How does python pca data?
Basic steps:

Normalize the data (this is not done in the code, but the average value is directly subtracted)

Calculating covariance matrix of normalized data set

Calculating eigenvalues and eigenvectors of covariance matrix

Keep the most important k features (generally k is less than n), or you can do it yourself, or you can choose a threshold, and then subtract the sum of the first k eigenvalues from the sum of the last n-k eigenvalues, and then choose this K.

Find the eigenvectors corresponding to k eigenvalues.

Multiply the data set of m * n by the eigenvector (n * k) of k N-dimensional eigenvectors to get the final dimensionality reduction data.

In fact, the essence of PCA is diagonalizing covariance matrix.

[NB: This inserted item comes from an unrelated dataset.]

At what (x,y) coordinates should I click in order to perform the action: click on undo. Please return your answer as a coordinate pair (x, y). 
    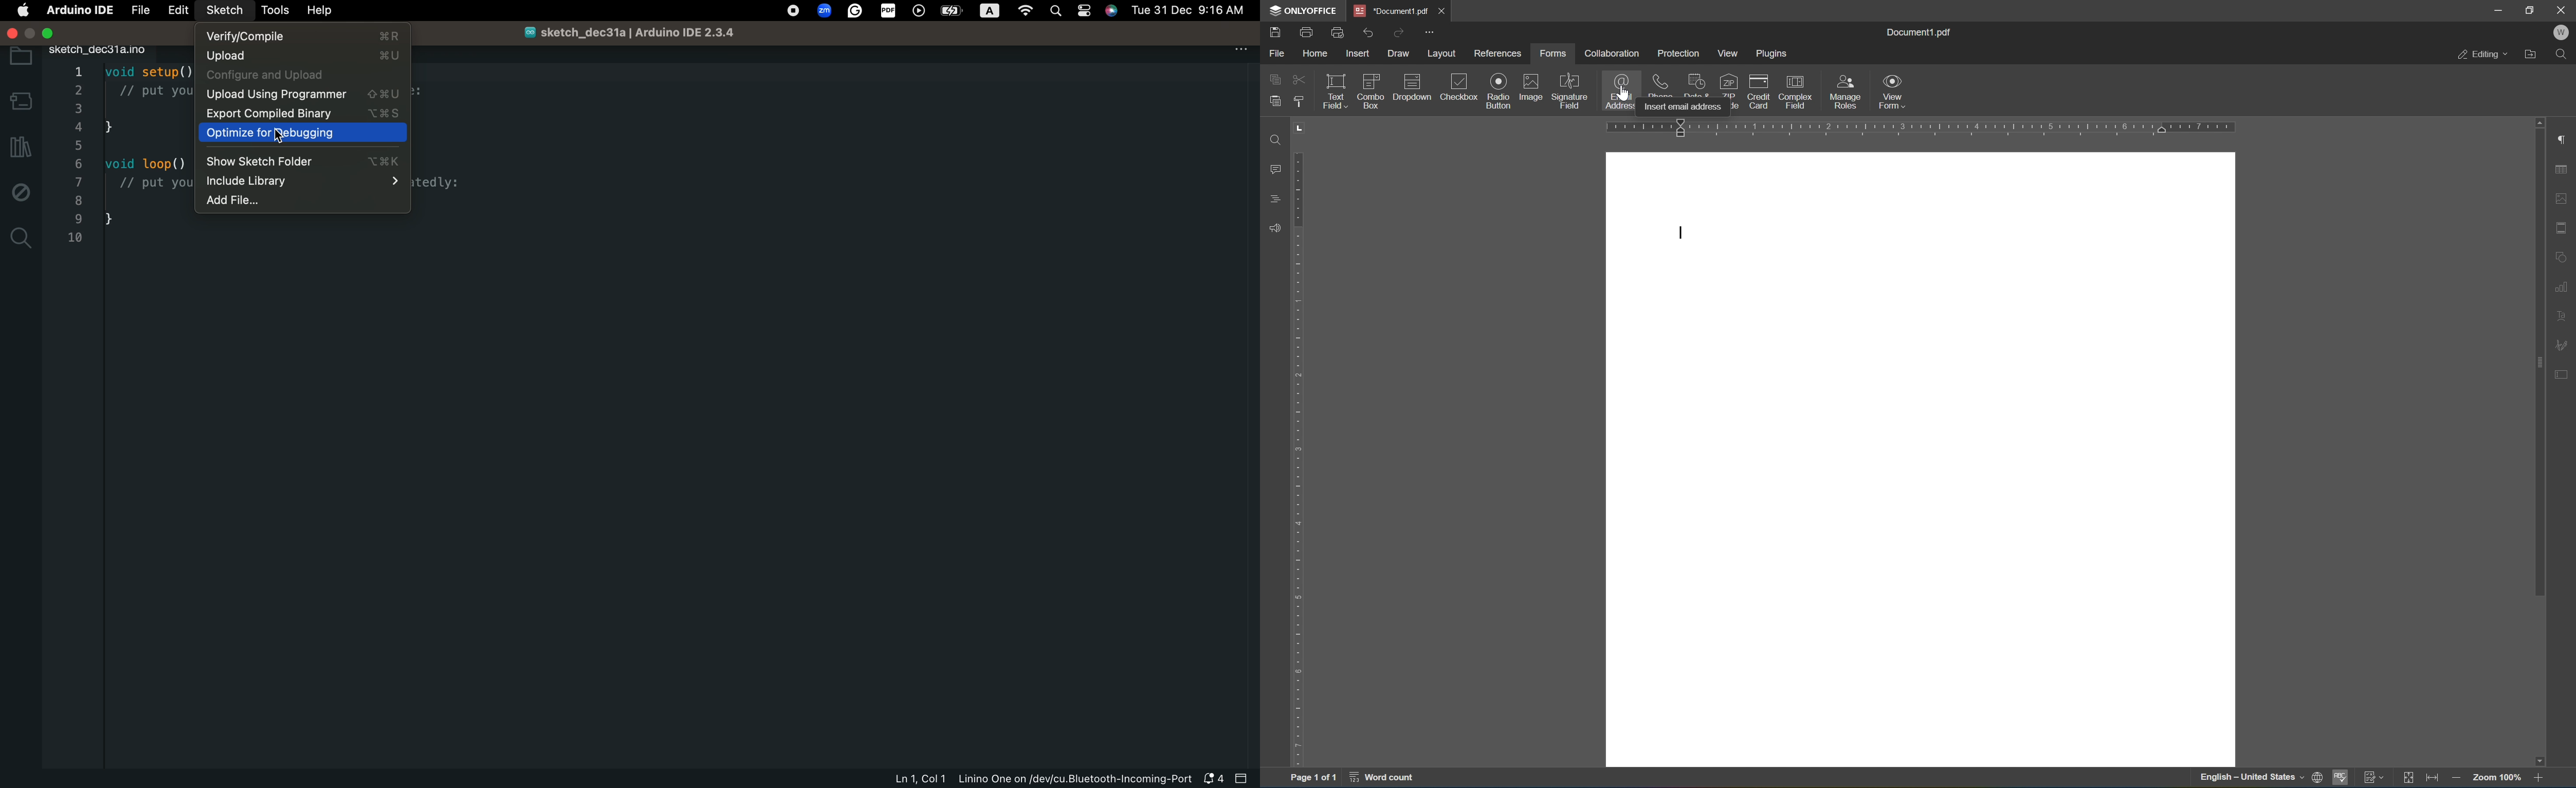
    Looking at the image, I should click on (1368, 33).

It is necessary to explain why the eigenvalues are sorted from the largest to the smallest and then selected. First of all, what does the eigenvalue represent? We have asked for it countless times in linear algebra, so what is its specific meaning? By decomposing an n*n symmetric matrix, its eigenvalues and eigenvectors can be obtained, which will produce n orthogonal bases of n dimensions, each of which corresponds to an eigenvalue. Then the matrix is projected onto these n bases, and the modulus of eigenvalue represents the projection length of the matrix on this base.

The larger the eigenvalue, the greater the variance of the matrix on the corresponding eigenvector, the more discrete the sample points, the easier to distinguish and the more information. Therefore, the direction of the corresponding eigenvector with the largest eigenvalue contains more information. If some eigenvalues are very small, which means that the information in this direction is very small, then we can delete the data in the direction corresponding to the small eigenvalues and only keep the data in the direction corresponding to the large eigenvalues. After that, the amount of data will be reduced, but useful information will be retained. PCA is this principle.